**Records for the exercise:**

-------

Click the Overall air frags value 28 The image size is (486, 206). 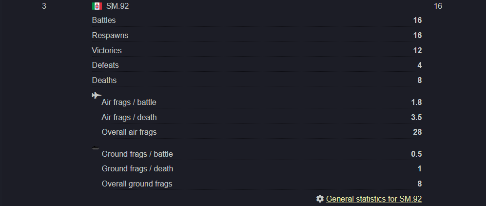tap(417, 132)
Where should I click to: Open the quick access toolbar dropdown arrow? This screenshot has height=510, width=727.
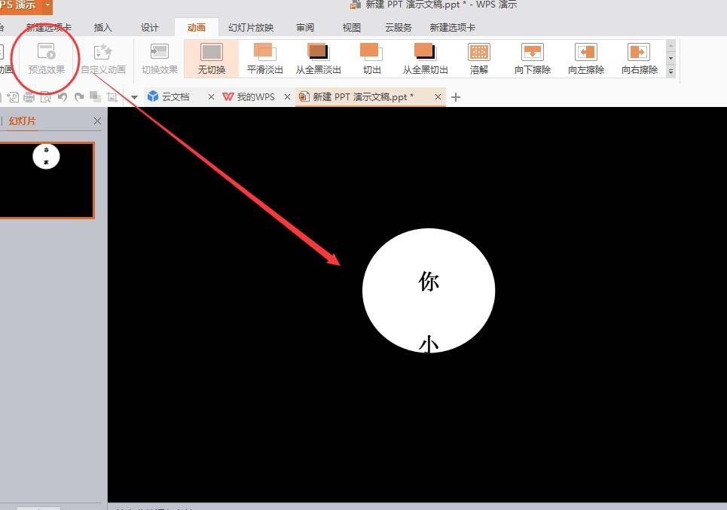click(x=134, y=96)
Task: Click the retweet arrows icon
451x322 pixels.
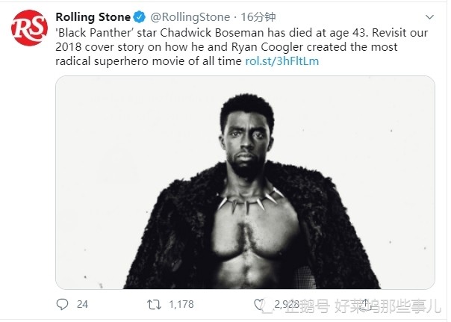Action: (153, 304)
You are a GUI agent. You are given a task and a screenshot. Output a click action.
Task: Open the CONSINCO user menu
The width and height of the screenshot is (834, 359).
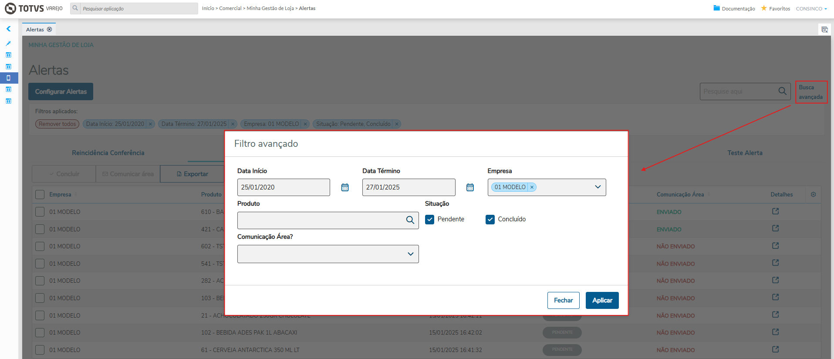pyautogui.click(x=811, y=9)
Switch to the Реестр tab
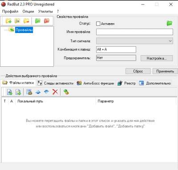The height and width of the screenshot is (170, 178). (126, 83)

-------

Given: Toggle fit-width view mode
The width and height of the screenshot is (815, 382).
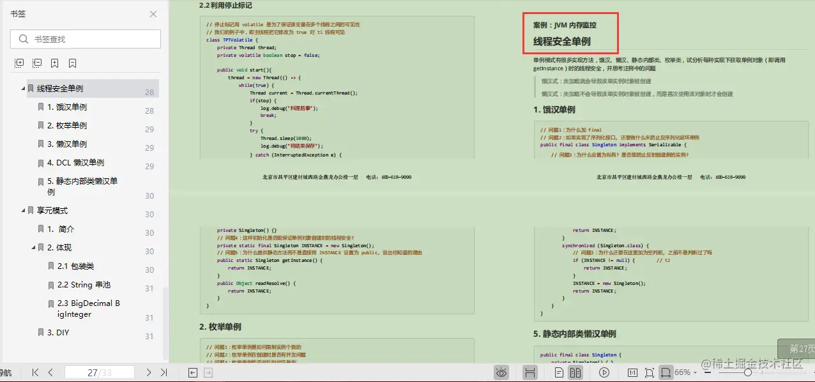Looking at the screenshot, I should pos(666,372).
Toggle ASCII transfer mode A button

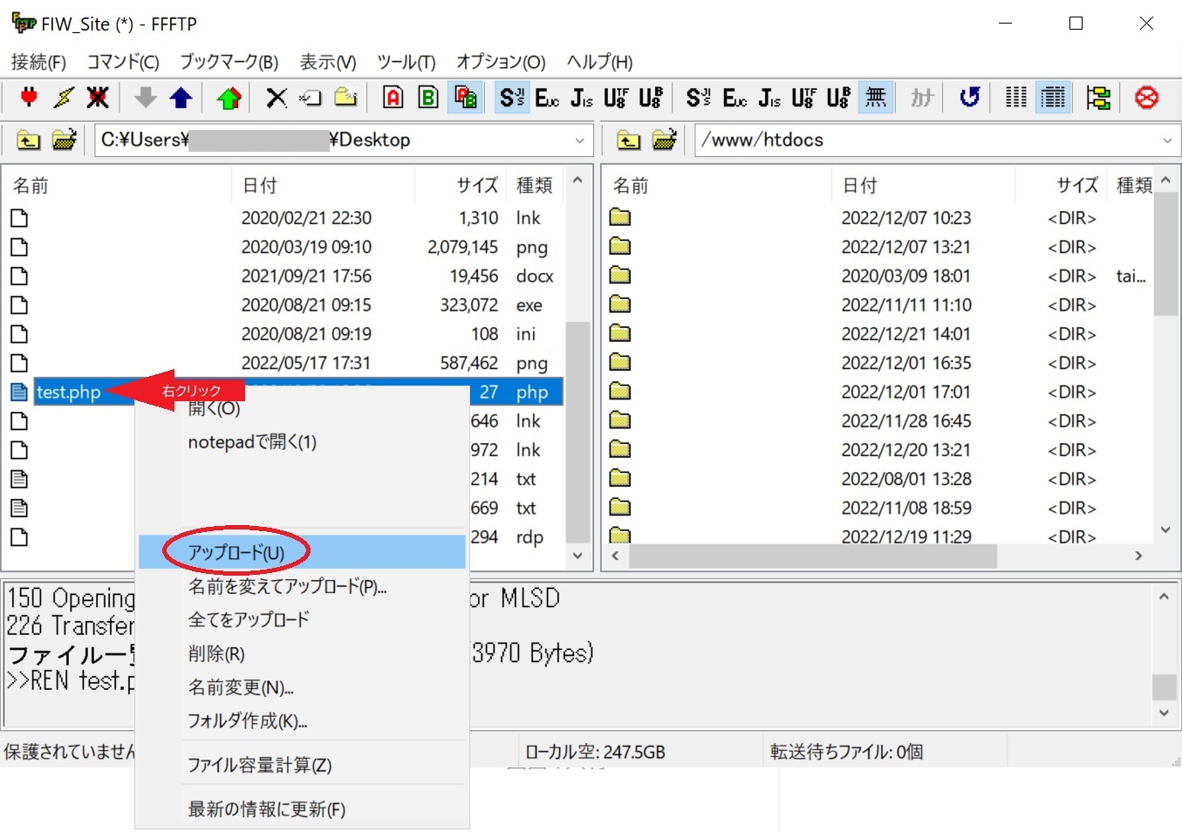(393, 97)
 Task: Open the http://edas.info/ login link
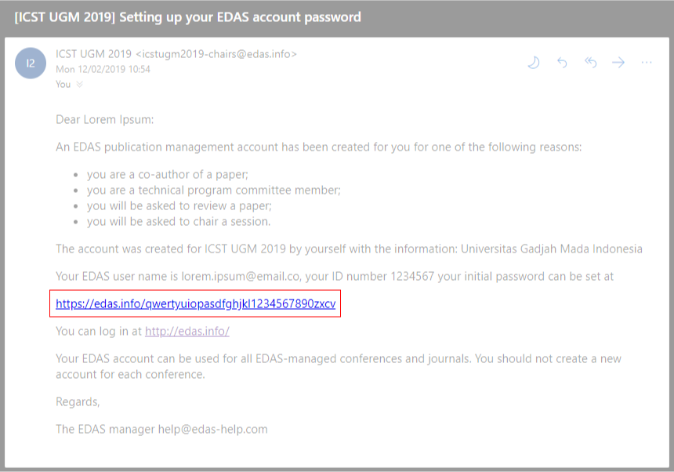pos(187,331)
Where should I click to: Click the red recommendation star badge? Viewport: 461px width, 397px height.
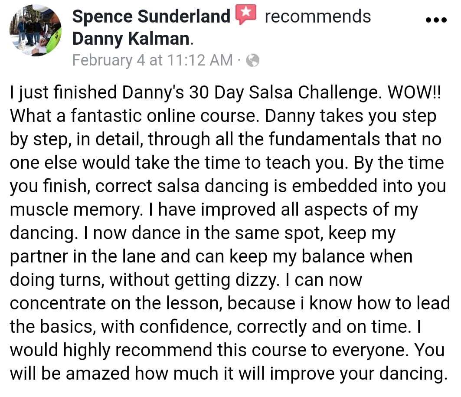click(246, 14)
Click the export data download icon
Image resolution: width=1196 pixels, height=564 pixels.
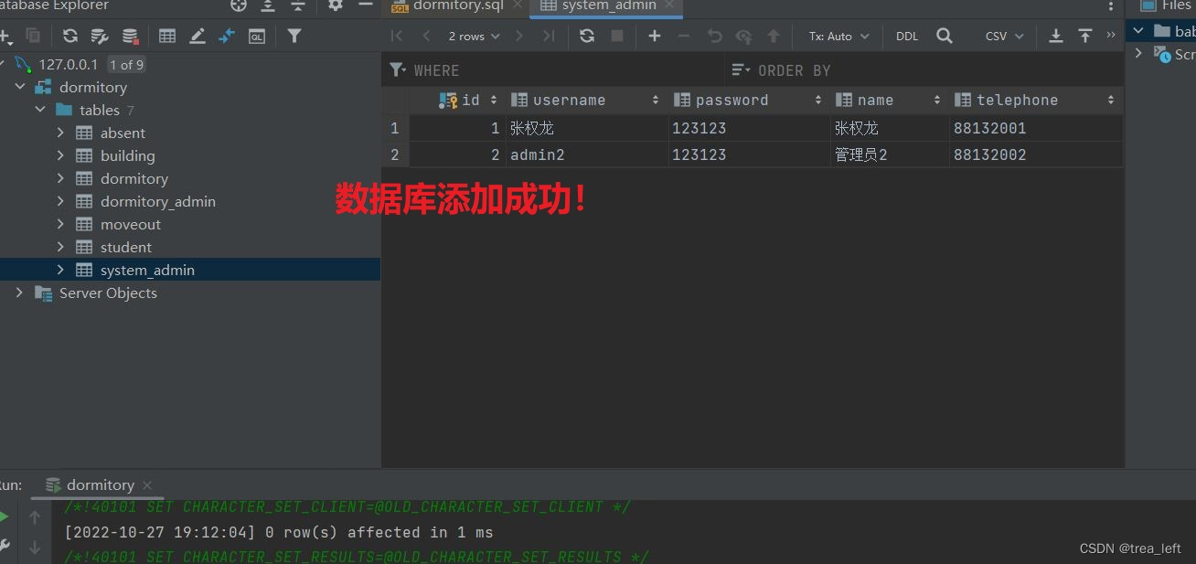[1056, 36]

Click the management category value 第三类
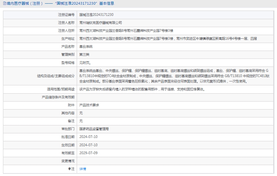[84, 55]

-------

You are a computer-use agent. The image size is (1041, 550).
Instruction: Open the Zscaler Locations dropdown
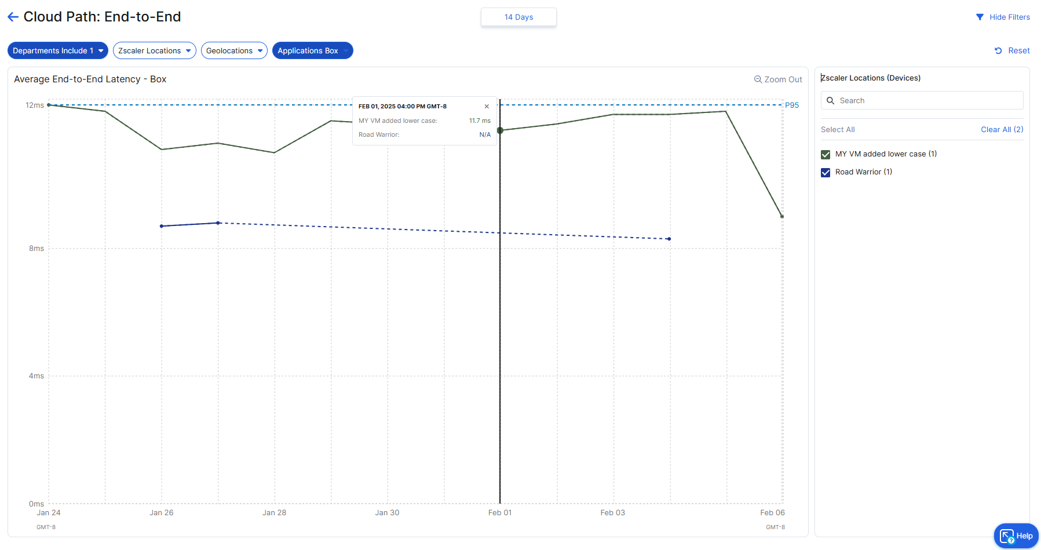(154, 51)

-------

**About this exercise:** Where a line in the listing above contains "agent", copy that line.

**Result of the task:**
You are a GUI agent. You are given a task and a screenshot. Output a click action.
You are a computer-use agent. The image size is (1041, 550).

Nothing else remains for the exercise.